Aim:
Please quote the listing below word for word, leaving out the pictures.

Recorded information:
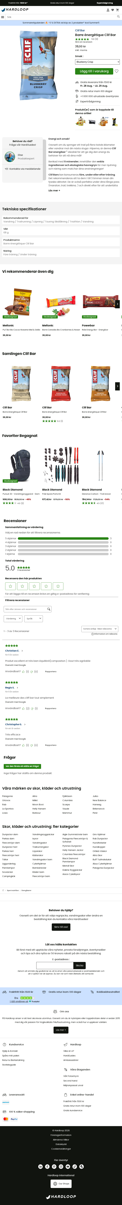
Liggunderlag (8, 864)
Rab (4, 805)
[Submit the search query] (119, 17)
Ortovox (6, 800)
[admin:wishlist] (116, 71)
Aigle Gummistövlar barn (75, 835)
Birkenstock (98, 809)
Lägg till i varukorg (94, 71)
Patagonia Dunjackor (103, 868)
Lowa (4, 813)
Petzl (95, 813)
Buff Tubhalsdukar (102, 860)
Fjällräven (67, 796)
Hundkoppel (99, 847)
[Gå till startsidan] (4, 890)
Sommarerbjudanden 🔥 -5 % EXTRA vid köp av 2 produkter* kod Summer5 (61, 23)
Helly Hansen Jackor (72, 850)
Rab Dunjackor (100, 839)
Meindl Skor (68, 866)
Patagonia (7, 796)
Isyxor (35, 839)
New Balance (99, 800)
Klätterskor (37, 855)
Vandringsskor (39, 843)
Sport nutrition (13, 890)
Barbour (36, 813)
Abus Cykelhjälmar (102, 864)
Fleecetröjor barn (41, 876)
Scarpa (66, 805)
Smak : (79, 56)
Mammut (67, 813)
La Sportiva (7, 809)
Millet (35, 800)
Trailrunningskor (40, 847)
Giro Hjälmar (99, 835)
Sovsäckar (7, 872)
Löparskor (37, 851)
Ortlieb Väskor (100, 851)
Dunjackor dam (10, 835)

Response to the task:
Liggunderlag (8, 864)
Rab (4, 805)
[Submit the search query] (119, 17)
Ortovox (6, 800)
[admin:wishlist] (116, 71)
Aigle Gummistövlar barn (75, 835)
Birkenstock (98, 809)
Lägg till i varukorg (94, 71)
Patagonia Dunjackor (103, 868)
Lowa (4, 813)
Petzl (95, 813)
Buff Tubhalsdukar (102, 860)
Fjällräven (67, 796)
Hundkoppel (99, 847)
[Gå till startsidan] (4, 890)
Sommarerbjudanden 🔥 -5 % EXTRA vid köp av 2 produkter* kod Summer5 (61, 23)
Helly Hansen Jackor (72, 850)
Rab Dunjackor (100, 839)
Meindl Skor (68, 866)
Patagonia (7, 796)
Isyxor (35, 839)
New Balance (99, 800)
Klätterskor (37, 855)
Vandringsskor (39, 843)
Sport nutrition (13, 890)
Barbour (36, 813)
Abus Cykelhjälmar (102, 864)
Fleecetröjor barn (41, 876)
Scarpa (66, 805)
Smak : (79, 56)
Mammut (67, 813)
La Sportiva (7, 809)
Millet (35, 800)
Trailrunningskor (40, 847)
Giro Hjälmar (99, 835)
Sovsäckar (7, 872)
Löparskor (37, 851)
Ortlieb Väskor (100, 851)
Dunjackor dam (10, 835)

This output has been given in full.